The Unluckiest Truck Driver in Laos

submitted by: Alva Leon Matheson

Flying night missions over the Ho Chi Mihn Trail could be tedious but seldom boring. Our mission was to prevent the North Vietnamese from transporting men and materiel into South Vietnam by finding and attacking truck traffic and hopefully destroying these targets. The “trail” in 1968 was actually a well developed, two lane, all-weather road that ran from North Vietnam down through Laos and into South Vietnam and Cambodia.

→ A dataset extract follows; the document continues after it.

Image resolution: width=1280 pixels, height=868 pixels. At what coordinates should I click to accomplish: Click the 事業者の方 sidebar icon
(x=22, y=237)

Trucks traveled down the road with shielded headlights that appeared as faint triangles of light through the starlight scope but in most cases, were invisible to the naked eye. The starlight scope was originally designed to be mounted on an M-16 rifle. The scope amplified light about 20,000 times and magnified the image size four times. My job was riding in the right seat of a Cessna O-2A with a starlight scope looking for trucks.

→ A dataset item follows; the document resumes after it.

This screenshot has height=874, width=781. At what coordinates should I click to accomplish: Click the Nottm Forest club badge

On a night in late 1968 I spotted a convoy of four trucks moving south. We called our control center, reported the “movers” and requested strike aircraft. Soon a flight of F-4s reported in. We briefed them on the target, possible antiaircraft guns in the area, and best heading if they were hit and might have to bailout. Since the trucks were nearing a major intersection in the road we decided to delay the attack until we could determine which way the trucks would go. Looking through the starlight scope I could clearly see a small shack at the road intersection and a guy with a flashlight directing traffic.

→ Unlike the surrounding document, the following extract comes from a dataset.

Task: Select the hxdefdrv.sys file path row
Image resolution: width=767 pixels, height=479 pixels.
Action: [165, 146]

Three of the trucks went to the left and the other truck went right. Naturally we decided to go after the three trucks going down the left branch of the road. Since the trucks were traveling through an open area with no trees along the side of the road for them to hide in, we told the F-4s orbiting above us that we would fly over the trucks and drop a flare. In the mean time we put them in a racetrack orbit much like a traffic pattern so that they would roll in on the target just as the flair illuminated. The attack would be from “New York to Florida” and the strike aircraft were directed to call coming off the target rather than when they rolled in. We knew that the gunners on the ground were listening to our transmissions and we wanted to give them the least useful information possible. We hoped the bad guys didn’t know much about U.S. geography. We also told the aircraft that the FAC would be holding to the east. The F-4 flight leader briefed his troops and told us they were in their pattern to the west and on their north bound leg ready to roll in. We dropped our flare and turned east. As soon as the flare was dropped the F-4s were “cleared in hot”. The flare popped and the night turned to day. The road and the trucks were clearly visible to the naked eye.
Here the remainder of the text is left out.